== Exercise ==
Search the material below for lines containing the string "computer", and copy every one you find.
★ ★ ★ ★ ★ ★ ★
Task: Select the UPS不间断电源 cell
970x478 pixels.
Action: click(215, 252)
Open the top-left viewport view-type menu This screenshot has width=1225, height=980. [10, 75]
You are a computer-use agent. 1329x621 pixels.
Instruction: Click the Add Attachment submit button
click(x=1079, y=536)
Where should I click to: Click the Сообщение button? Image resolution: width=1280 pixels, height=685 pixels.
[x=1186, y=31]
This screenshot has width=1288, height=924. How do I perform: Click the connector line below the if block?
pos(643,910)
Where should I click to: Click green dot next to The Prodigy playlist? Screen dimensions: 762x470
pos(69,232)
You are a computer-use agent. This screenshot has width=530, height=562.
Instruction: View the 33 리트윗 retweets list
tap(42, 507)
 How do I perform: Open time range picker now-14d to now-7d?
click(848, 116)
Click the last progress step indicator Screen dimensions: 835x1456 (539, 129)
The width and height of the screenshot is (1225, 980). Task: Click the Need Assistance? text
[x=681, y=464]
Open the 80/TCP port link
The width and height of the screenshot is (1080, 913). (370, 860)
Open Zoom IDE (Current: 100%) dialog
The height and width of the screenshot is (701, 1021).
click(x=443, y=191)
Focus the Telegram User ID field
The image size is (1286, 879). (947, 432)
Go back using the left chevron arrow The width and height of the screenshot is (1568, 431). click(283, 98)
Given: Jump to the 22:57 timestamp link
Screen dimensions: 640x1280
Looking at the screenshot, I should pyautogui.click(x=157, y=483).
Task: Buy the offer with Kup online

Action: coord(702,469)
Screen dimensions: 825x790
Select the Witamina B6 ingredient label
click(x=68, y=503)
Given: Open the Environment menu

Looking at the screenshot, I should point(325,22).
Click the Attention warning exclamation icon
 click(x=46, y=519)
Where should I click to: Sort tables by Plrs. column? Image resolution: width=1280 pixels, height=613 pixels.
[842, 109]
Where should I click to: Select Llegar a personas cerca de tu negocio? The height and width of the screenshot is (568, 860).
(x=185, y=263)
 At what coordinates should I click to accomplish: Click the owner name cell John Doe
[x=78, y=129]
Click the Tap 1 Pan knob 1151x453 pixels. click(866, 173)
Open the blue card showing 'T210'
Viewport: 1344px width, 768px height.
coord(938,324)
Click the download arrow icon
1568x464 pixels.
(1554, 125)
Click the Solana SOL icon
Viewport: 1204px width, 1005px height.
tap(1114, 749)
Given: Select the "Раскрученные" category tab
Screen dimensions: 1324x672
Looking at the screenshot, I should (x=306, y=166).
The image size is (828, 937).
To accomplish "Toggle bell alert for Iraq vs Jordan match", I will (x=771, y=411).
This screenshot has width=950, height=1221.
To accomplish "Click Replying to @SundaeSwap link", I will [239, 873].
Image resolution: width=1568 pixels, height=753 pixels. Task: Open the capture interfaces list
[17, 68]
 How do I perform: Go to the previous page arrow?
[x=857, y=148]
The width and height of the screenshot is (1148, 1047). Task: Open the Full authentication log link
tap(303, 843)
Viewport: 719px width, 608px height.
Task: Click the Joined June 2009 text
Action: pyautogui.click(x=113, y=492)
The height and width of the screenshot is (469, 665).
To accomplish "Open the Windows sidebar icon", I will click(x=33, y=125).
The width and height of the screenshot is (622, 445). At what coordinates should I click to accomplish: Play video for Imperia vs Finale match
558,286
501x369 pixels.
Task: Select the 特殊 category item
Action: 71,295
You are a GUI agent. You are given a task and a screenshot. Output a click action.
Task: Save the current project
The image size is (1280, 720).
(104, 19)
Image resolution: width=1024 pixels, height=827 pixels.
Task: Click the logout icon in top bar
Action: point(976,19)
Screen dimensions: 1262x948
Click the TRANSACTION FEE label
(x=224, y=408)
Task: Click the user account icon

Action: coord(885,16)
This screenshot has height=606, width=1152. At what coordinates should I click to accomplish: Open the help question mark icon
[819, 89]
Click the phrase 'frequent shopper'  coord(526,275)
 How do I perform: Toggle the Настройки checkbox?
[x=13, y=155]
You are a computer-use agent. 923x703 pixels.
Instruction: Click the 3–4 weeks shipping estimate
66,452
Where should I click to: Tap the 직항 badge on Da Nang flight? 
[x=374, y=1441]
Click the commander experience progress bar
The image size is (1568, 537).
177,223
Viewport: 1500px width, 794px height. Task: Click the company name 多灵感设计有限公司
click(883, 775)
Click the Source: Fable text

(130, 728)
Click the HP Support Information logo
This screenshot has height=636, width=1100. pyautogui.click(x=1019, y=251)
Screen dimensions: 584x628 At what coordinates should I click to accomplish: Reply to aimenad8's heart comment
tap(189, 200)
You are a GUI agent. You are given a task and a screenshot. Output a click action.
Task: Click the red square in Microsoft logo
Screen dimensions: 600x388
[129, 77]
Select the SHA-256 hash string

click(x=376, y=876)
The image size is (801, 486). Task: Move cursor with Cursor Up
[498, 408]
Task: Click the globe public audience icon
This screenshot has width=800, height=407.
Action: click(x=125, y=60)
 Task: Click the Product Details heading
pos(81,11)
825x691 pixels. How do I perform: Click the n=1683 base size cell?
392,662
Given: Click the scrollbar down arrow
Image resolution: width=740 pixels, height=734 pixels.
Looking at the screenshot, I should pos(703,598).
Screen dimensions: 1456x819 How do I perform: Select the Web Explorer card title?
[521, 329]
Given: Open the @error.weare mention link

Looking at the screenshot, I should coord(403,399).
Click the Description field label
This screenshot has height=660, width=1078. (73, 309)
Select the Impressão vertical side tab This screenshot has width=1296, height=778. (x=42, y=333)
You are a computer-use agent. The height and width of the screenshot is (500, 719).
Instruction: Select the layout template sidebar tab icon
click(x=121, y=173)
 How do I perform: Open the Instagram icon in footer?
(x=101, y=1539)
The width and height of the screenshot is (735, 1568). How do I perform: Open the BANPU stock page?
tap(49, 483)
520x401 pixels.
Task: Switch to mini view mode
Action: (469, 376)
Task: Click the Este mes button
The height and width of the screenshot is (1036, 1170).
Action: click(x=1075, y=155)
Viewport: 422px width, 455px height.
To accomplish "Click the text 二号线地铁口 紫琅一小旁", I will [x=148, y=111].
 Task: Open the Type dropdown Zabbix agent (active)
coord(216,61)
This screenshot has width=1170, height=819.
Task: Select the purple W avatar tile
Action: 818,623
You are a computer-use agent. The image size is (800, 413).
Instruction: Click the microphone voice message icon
★ ★ ★ ★ ★ ★ ★
== Exercise result ==
You are a computer-use agent. 1329x621 pixels.
You are a computer-use agent. This screenshot has width=530, height=562.
You are a computer-use agent. 923x703 pixels.
You are a computer-use agent. The height and width of the screenshot is (500, 719).
You are a computer-use agent. The image size is (800, 413).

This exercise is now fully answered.